Uber's leap into public markets becomes one of the largest IPOs of 2019

See more on Uber's leap into public markets becomes one of the largest IPOs of 2019

Capital Markets

David G. Peinsipp

David G. Peinsipp is co-head of the global capital markets practice group at Cooley LLP, with a specialty in taking disruptive companies public. Uber Technologies Inc. easily fits that description.

"I play quarterback and let the stars do the work," he said modestly of his role in the mammoth ride-hailing pioneer's $8.1 billion IPO.

Uber sold 180 million shares of common stock at $45 each when trading began on the New York Stock Exchange on May 10, 2019. It was the largest U.S. IPO in half a decade, after Alibaba's $25 billion IPO in 2014.

"I have worked with Uber since 2015," Peinsipp said. "I roll up my sleeves when I can be helpful. As with all things Uber, the dynamics of a deal like this turned up to 11. There were a lot of expectations, and we took the confidentiality to an extreme. There was just an intense framework around the whole situation."

Peinsipp worked with Cooley colleagues Siana E. Lowrey, a partner who focuses on securities offerings and representation of high-growth private and public companies; Andrew (Drew) Williamson, a partner in the capital markets practice group and vice chair of Cooley's business department; and Charlie Kim, co-chair of the global capital markets practice group and a member of the public companies and debt securities transactions practice.

Drafting the prospectus was a challenge, Peinsipp said, in part because "there was no comparable business model out there with operations in 63 countries, so we had to show investors that this is a business that will work." A key task: "Helping the business folks and the bankers think through the disclosures of risk, and I think we did a good job of that."

Complicating matters was the longest government shutdown in U.S. history. It overlapped the period when Peinsipp and the IPO team were working out the deal with regulators.

"We started on December 6 and the SEC closed up tight two weeks later. That never happened during one of my deals before. We had to be ready for anything when they would open up again. That was pretty intense."

Alan F. Denenberg

Alan F. Denenberg led the Davis Polk & Wardwell LLP team advising Uber's underwriters. He represented a large syndicate of 40 financial institutions led by Morgan Stanley, Goldman Sachs & Co. LLC and Bank of America Merrill Lynch International Ltd.

Denenberg worked with colleagues Emily O. Roberts, a Davis Polk partner in the firm's corporate department.

"Uber was distinguished from other recent IPOs by its bigger numbers and by a lot of intense press attention," Denenberg said. Also in the mix of the deal's unique features was the ride-sharing race to go public that led Uber and rival Lyft Inc. to file confidentially with the SEC on the same early December day in 2018.

The media scrutiny led to tight secrecy for the team as they met to draft what would become a 431-page prospectus.

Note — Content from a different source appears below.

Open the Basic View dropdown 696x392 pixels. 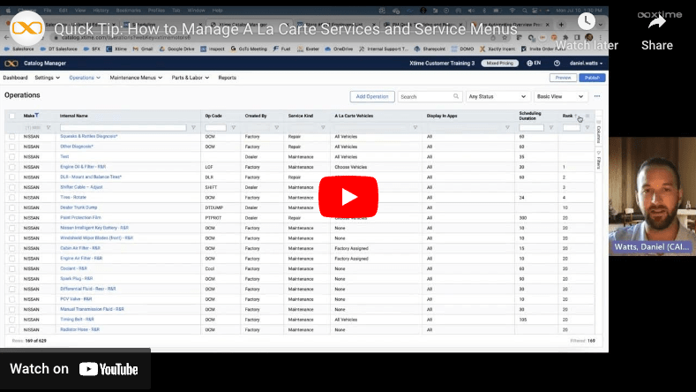[x=561, y=96]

"We dressed down--I wore jeans and a golf shirt. We told each other, 'Don't look like lawyers and bankers,'" Denenberg said. "I liked the much more comfortable informality." They gathered in nondescript hotel basement meeting rooms and staggered their times of arrival and departure to avoid attention. They avoided using limos. "Naturally, I took an Uber; it's the only rideshare app on my phone."

The challenge was to figure out how to present a huge but so-far underwater company in an attractive light.

"We needed to lay out a path to show how Uber will perform over the longer haul without making predictions," Denenberg said. "So we put the breadcrumbs down: here are the metrics the company has achieved in previous quarters. That let investors see it was likely to be ultimately successful."